Retrato sereno de Matthieu Ricard com vestes monásticas bordô e dourado, expressão tranquila e fundo escuro suave

Ricard, que era biólogo molecular antes de abraçar a vida monástica, afirmou que a transição para monge foi um caminho natural na sua busca por compreender a mente humana e cultivar o bem-estar interior. Reside no mosteiro nepalês Shechen Tennyi Dargyeling, onde se dedica à prática e ao estudo do budismo tibetano.

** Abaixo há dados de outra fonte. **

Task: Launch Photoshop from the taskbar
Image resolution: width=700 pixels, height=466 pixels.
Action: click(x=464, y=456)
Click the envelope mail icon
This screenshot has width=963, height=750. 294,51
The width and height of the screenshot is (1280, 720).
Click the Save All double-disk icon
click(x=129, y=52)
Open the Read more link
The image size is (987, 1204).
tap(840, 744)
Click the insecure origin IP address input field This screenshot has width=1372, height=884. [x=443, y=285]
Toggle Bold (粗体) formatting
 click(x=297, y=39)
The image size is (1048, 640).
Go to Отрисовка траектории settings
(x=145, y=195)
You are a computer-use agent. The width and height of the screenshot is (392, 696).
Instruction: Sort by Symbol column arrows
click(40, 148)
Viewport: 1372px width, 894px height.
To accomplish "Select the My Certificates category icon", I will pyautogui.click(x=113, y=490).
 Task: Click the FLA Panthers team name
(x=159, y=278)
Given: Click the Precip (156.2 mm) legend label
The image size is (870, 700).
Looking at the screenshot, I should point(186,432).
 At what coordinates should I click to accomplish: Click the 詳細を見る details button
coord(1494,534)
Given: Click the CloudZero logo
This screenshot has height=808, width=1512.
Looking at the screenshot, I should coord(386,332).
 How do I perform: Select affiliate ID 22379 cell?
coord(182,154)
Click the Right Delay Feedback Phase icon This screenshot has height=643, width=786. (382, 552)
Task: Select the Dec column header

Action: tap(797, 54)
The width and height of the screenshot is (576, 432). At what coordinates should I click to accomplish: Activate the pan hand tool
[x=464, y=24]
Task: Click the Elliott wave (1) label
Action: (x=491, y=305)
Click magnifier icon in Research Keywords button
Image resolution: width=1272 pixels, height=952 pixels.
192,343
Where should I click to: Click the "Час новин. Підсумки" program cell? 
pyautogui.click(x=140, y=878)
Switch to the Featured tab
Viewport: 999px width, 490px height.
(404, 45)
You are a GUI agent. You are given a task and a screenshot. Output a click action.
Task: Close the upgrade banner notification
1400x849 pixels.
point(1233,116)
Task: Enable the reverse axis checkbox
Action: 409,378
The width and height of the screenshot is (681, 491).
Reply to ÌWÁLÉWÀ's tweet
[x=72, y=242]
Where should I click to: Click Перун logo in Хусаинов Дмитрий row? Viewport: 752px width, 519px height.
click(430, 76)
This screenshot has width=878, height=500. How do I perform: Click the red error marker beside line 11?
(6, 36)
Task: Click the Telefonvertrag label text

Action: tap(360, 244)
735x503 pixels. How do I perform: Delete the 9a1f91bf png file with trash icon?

O estudo da Universidade de Wisconsin

Investigações neurocientíficas conduzidas na Universidade de Wisconsin mediram a atividade cerebral de Ricard durante práticas de meditação, revelando níveis excecionalmente elevados de ondas gama — associadas à atenção, aprendizagem e bem-estar emocional. Os resultados levaram a que fosse descrito na imprensa como «o homem mais feliz do mundo».

«O amor é o único que sempre é multiplicado a cada vez que é investido.»

Durante a sua passagem pelo Chile, Ricard partilhou reflexões sobre a importância do altruísmo e da compaixão como fundamentos para uma vida com sentido. Sublinhou que o amor, longe de se esgotar, expande-se quando é oferecido — uma ideia que ecoa ensinamentos centrais da tradição budista.

A sua trajetória — da biologia molecular ao monaquismo — continua a inspirar pessoas em todo o mundo, mostrando que a ciência e a espiritualidade podem dialogar de forma fecunda na busca pelo bem-estar humano.